Directed by Phil Lord & Christopher Miller
Written by Michael Bacall
The beauty of the advance screening is that you don’t have to pay the ridiculous box office prices to be able to see a movie you may or may not have otherwise spent the money to see. For 21 Jump Street, I was in such a situation having had fixed feelings about the film based on the personnel and trailer, which made it seem like a fairly idiotic and immature film. Jonah Hill has been a favorite of mine since Superbad, though I understand he isn’t everybody’s. Channing Tatum on the other hand is the one that really had me dreading the possibilities of this film. As was voiced in my review of an earlier 2012 film, The Vow, he is just so wooden and emotionless as an actor. And also, how are they taking a Johnny Depp television program from the late 80s and making it into a comedy buddy movie?
Jenko (Tatum) and Schmidt (Hill) couldn’t be further from each other in high school. Jenko was the popular jock and Schmidt was the invisible nerd type with braces and a strange obsession with rapper Eminem. So when their paths cross at the Police Academy, they strike up an unlikely friendship, Jenko benefiting from Schmidt’s smarts and Schmidt benefiting from Jenko’s physical prowess. But when they bumble their way through their first arrest, they are relegated to the 21 Jump Street program, where they must infiltrate a high school, posing as students, to bring down the supplier of a new synthetic drug which has already claimed one kids life. But when they return to high school, they find things have changed in terms of what is popular.
From the very start I must say that I was surprised by the life and humor that came out of Channing Tatum. If you read through my thoughts on The Vow I expressed my dislike of Tatum as an actor, but wanted to say I have nothing against the man, some people just aren’t cut out to be actors, but this go around he seems to fill the role almost naturally. Now before going overboard I don’t want to build up the performance more than it needs to be, just that I was pleasantly surprised by it. I think the greatest compliment for a comedic role is that it looks like they are having fun in the film, and that can be said of both Tatum and Hill, which really makes for a fun ride.
The film really makes its laughs by playing against the stereotype. The popular kids are no longer the block headed jocks like Jenko was, but instead the smart, environmentally conscious, PC kids who are shoe-ins to Berkeley, the star of the drama club, and the openly gay African American. As Jenko puts it, the Glee influence ruined all that he knew of the high school hierarchy. But what makes the film work by using these characters is when Jenko mistakenly swaps the identities of he and Schmidt’s undercover names, setting him off to be the smart one taking AP Chemistry and Schmidt being the dumber jock type. The set-up is not groundbreaking, but it does allow for some really funny situations.

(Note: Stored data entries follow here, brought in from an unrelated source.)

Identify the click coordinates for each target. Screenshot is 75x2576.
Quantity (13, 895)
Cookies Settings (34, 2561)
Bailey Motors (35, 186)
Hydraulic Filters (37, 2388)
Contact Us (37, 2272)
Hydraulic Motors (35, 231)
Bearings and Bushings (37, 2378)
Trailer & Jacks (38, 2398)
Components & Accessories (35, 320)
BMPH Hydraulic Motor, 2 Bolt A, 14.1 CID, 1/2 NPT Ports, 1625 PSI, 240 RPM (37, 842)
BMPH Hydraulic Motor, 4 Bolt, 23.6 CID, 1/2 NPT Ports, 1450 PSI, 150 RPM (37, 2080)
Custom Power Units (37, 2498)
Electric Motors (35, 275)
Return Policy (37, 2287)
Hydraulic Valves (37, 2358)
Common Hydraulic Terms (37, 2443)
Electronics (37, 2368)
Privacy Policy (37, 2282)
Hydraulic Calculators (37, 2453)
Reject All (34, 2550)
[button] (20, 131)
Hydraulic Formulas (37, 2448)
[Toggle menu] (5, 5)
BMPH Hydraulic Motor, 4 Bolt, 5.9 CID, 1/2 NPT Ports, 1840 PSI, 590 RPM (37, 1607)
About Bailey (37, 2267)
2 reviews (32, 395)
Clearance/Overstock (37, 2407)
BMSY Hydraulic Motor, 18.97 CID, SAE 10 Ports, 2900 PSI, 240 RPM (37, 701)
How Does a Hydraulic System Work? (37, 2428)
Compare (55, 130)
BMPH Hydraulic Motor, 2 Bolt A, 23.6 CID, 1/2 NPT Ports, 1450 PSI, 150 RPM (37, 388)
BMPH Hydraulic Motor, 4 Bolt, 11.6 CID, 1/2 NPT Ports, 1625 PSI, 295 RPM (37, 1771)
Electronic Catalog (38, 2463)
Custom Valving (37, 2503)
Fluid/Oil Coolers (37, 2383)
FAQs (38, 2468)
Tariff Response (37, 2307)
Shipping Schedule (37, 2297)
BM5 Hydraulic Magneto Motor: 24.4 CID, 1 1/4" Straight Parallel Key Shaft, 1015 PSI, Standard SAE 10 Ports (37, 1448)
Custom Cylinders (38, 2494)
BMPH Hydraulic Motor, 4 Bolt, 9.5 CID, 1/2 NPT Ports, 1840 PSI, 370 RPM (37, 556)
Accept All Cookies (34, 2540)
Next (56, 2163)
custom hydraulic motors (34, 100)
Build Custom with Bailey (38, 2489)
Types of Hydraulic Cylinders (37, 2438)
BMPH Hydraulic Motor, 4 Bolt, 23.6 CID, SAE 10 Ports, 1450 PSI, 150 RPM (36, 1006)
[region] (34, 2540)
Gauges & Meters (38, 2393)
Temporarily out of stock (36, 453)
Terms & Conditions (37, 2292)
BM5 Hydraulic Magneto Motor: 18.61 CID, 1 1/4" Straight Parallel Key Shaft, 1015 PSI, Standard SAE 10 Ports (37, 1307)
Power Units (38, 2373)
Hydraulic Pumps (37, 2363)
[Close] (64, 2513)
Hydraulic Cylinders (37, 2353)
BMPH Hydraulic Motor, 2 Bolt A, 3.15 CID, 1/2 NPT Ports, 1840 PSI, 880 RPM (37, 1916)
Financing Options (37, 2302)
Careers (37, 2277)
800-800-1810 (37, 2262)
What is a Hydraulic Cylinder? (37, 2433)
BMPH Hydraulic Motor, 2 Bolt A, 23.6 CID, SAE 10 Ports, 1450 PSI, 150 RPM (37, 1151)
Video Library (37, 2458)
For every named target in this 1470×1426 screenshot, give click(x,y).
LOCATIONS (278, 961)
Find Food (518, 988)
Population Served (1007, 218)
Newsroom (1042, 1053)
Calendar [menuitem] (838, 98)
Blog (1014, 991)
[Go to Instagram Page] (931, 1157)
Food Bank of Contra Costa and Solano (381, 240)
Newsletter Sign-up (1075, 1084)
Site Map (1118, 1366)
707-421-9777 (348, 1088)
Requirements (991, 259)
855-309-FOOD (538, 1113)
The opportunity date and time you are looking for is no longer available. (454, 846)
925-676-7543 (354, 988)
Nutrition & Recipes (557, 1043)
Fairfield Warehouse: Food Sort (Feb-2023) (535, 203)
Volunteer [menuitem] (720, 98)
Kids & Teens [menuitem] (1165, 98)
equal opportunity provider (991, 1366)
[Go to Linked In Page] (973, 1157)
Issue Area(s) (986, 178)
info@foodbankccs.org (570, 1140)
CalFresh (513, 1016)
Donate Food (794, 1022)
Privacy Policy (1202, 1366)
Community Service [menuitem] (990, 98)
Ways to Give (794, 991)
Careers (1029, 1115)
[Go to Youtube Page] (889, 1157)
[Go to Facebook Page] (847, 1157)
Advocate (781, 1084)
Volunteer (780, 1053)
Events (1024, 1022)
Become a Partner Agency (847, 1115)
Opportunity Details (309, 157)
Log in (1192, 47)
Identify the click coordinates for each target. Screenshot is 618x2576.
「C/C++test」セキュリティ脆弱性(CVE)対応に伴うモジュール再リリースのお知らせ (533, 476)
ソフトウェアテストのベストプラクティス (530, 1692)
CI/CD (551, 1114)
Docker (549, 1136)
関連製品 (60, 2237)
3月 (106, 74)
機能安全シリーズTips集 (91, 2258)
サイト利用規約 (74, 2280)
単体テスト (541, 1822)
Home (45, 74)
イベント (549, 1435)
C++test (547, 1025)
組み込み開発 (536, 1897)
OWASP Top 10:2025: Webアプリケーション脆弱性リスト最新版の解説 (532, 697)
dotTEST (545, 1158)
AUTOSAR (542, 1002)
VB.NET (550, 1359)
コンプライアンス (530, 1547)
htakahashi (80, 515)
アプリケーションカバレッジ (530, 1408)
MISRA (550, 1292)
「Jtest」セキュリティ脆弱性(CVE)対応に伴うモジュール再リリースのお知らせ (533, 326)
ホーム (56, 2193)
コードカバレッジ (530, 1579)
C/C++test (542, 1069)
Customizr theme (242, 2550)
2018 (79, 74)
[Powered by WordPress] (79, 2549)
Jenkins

I can’t remember the last time I laughed this hard in movie theater, though I am sure it was not as long ago as memory serves. And maybe it wouldn’t hold up a second time, but the supporting roles brilliantly filled by the likes of Ellie Kemper, Jake Johnson, Nick Offerman, Ice Cube and even Dave Franco (younger brother of James) and Brie Larson, who play the other high school students. Any good comedy seems to always be bolstered by a strong supporting cast. It is also very much of its kind, and what I mean by that is that it is idiotic and immature, but I am the demographic for that type of comedy being a 23 year old male. It does its thing fairly well, but I’m not sure it would ever be enough to convert those who despise this style of comedy. I just hope more people enter with an open mind to enjoy a pretty darn funny movie.